● **Work instructions**
a - Set down the part of the forum post about proving the algebraic identity that begins at the words "Now my question" and ends after the words "for all $c$.".
b - In the forum post about proving the algebraic identity, which letter is treated as the variable when the numerator is viewed as a polynomial, and what happens to the other two?
c - Extend the forum post about proving the algebraic identity, starting right after its last sentence.

● **Document excerpt**
########

Prove that $$\cfrac{1}{a(a-b)(a-c)} +\cfrac{1}{b(b-c)(b-a)} +\cfrac{1}{c(c-a)(c-b)} =\cfrac{1}{abc}$$ for all sets of distinct nonzero numbers $a,b,c $.
Now my question is not about how to solve this but rather why the technique which shows my book works.
Technique:
Rather than showing that the left side equals $\cfrac{1}{abc}$,we show that $$\cfrac{1}{a(a-b)(a-c)} +\cfrac{1}{b(b-c)(b-a)} +\cfrac{1}{c(c-a)(c-b)} -\cfrac{1}{abc}=0 $$
Writing the left side with the common denominator $abc(a-b)(a-c)(b-c)$,we have $$\cfrac{bc(b-c)-ac(a-c)+ab(a-b)-(a-b)(a-c)(b-c)}{abc(a-b)(a-c)(b-c)}=0$$
We can show that this is $0$ by showing that the numerator is $0$.We can do this by looking at the numerator as a polynomial in $c$,meaning let $a$ and $b$ be constants and $c$ be a variable,or $$f(c)=bc(b-c)-ac(a-c)+ab(a-b)-(a-b)(a-c)(b-c)$$
Since $f(c)$ is a quadratic equation ,if we can show that this quadratic has $3$ different roots,then $f(c)=0$ for all $c$.

########

● **Source excerpt**

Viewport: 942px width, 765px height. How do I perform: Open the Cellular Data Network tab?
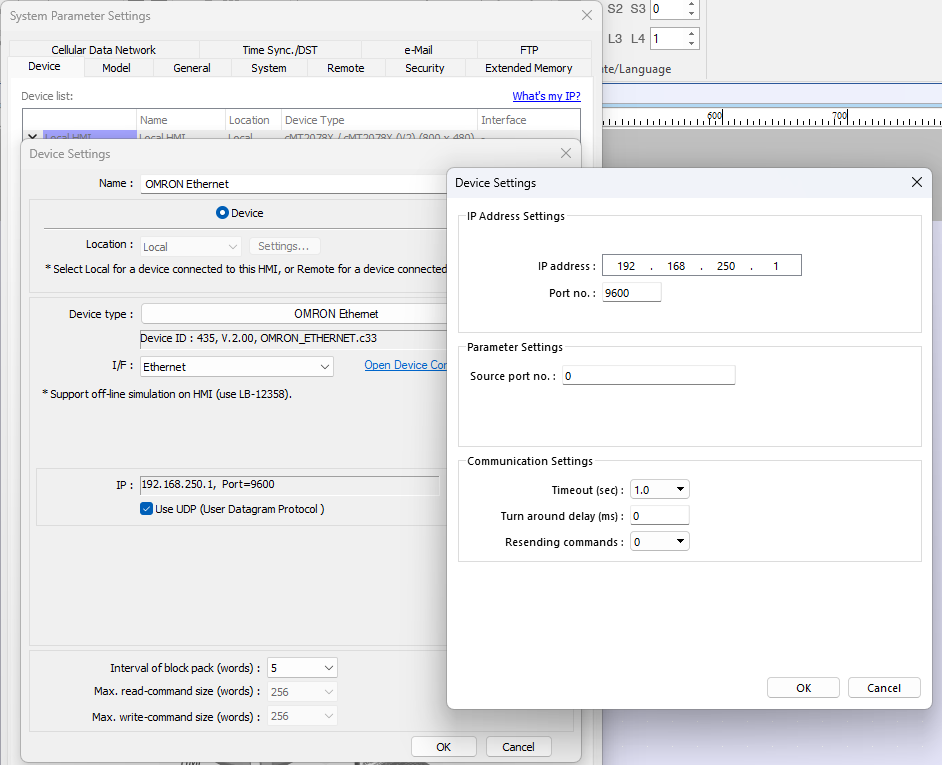(x=104, y=50)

########

● **Answer list**
a -
Now my question is not about how to solve this but rather why the technique which shows my book works.
Technique:
Rather than showing that the left side equals $\cfrac{1}{abc}$,we show that $$\cfrac{1}{a(a-b)(a-c)} +\cfrac{1}{b(b-c)(b-a)} +\cfrac{1}{c(c-a)(c-b)} -\cfrac{1}{abc}=0 $$
Writing the left side with the common denominator $abc(a-b)(a-c)(b-c)$,we have $$\cfrac{bc(b-c)-ac(a-c)+ab(a-b)-(a-b)(a-c)(b-c)}{abc(a-b)(a-c)(b-c)}=0$$
We can show that this is $0$ by showing that the numerator is $0$.We can do this by looking at the numerator as a polynomial in $c$,meaning let $a$ and $b$ be constants and $c$ be a variable,or $$f(c)=bc(b-c)-ac(a-c)+ab(a-b)-(a-b)(a-c)(b-c)$$
Since $f(c)$ is a quadratic equation ,if we can show that this quadratic has $3$ different roots,then $f(c)=0$ for all $c$.

b - The letter $c$ is treated as the variable, while $a$ and $b$ are held as constants.

c -
The proof ends up with showing that $f(a)=0$,$f(b)=0$ and $f(0)=0$.
Now,while I can understand why a quadratic with $3$ roots is the zero polynomial I can't understand why we can treat the numerator as a polynomial and so treat $a,b$ as constants while $c$ as a variable.
Furthermore when we let it be a polynomial we also let $c=a=b$ but the problem in the beginning states that ${a,b,c}$ is all sets of distinct nonzero numbers,so I thought that we can't let $c=a=b$ by definition.
So can someone explain in depth why this is legit to do ?